Я, как истинный актер, играл свою роль семь долгих лет, играл вполне профессионально и добросовестно, следуя законам амплуа, однако я принял условия игры с надменностью и пренебрежением, всем своим видом показывая: к «бюрократическому вирусу» у меня стойкий иммунитет, я прирожденный писатель, сын писателя и, возможно — если богу будет угодно, — отец писателей, а такие мелочи, как юридическое образование, переезд в какую-то там Женеву и служба в армии чиновников не смогут сбить меня с пути, поколебать веру в мое высокое предназначение. Дабы оправдаться перед собой, я начал делать самые точные (и самые лживые) в мире подсчеты: итак, я нахожусь на службе сорок часов в неделю, а всего в неделе целых сто шестьдесят восемь часов! Значит, в году я работаю тысячу девятьсот двадцать часов, а всего в нем восемь тысяч семьсот шестьдесят часов — то есть на службе я провожу лишь четвертую часть жизни (а ведь здесь не учитывается обеденный перерыв!). Кроме того, работа совершенно не раскрывает мою яркую индивидуальность: переводить — совсем не то, что создавать самому, это не творческий акт, а обработка чужой мысли и т. д. и т. п. Сплю я ровно столько, сколько просиживаю на работе (даже больше, если учесть, что я устремляюсь в объятия Морфея каждую ночь, а на работе появляюсь только пять раз в неделю, во время отпуска же не появляюсь вовсе), в итоге половина жизни проходит на службе и в постели, но другая — в полном моем распоряжении, здесь я могу оставаться самим собой — писателем, а опыт работы в Женеве, в этом городе-космополите (с точки зрения интеллектуальной и психологической), обогатит меня в переносном и в прямом смысле: я смогу обеспечить семье безбедную жизнь и осуществить давнюю мечту — что для профессионального писателя было бы просто невозможно — возродить старый отцовский дом, наше гнездо, немного расширить его, построить бассейн и теннисный корт, вырубив заросли орешника…

Какой вздор!

Первую «пощечину» я получил в испанском консульстве в Женеве — кстати, там работают удивительно милые и приятные люди, — эту пощечину дала мне сама жизнь, а вовсе не благоразумный служащий, вникавший во все мои проблемы. До сих пор я заливаюсь краской, когда вспоминаю…
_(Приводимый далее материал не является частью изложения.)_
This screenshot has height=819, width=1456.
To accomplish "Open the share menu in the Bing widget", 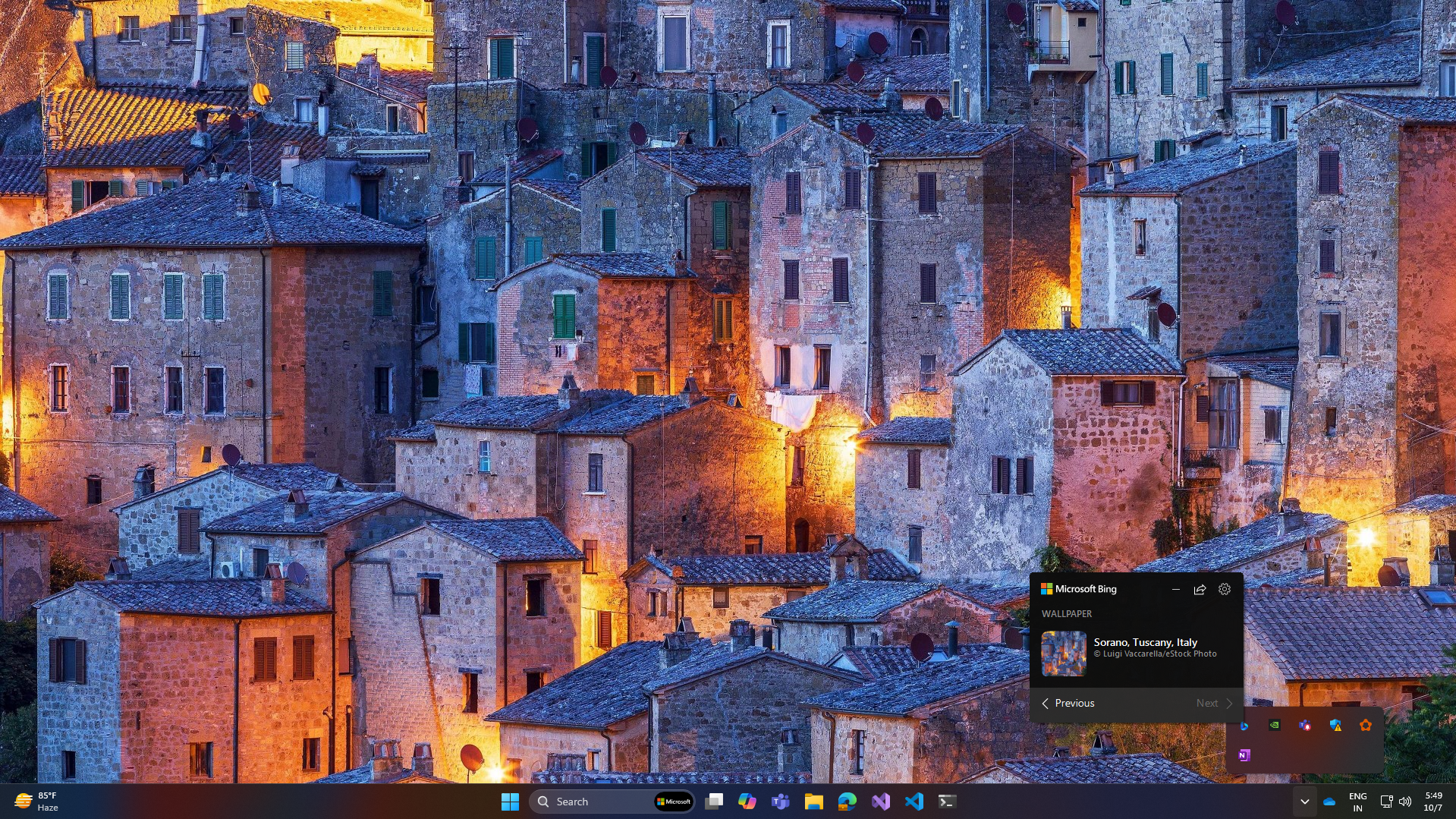I will (1200, 589).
Но тут мои размышления прервал — кто бы вы думали? — солнечный луч, упавший на лист бумаги! Этот бледный и робкий луч возвращает мне силы и пробуждает надежды. «Сегодня светит солнце, и я верю в бога», — как сказал поэт. Адела права, когда говорит, что я жить не могу без хорошей погоды, без солнца и голубого неба (впрочем, она права всегда). Дождь наводит на меня тоску — хотя это особая, «романтическая» тоска, — и если я заявляю, будто мечтаю о хорошей погоде, чтобы дети могли как следует отдохнуть в Вальнове, играть в теннис и купаться, — это чистая ложь, мне хочется солнца и голубого неба в первую очередь для себя, все прочее — пустые россказни.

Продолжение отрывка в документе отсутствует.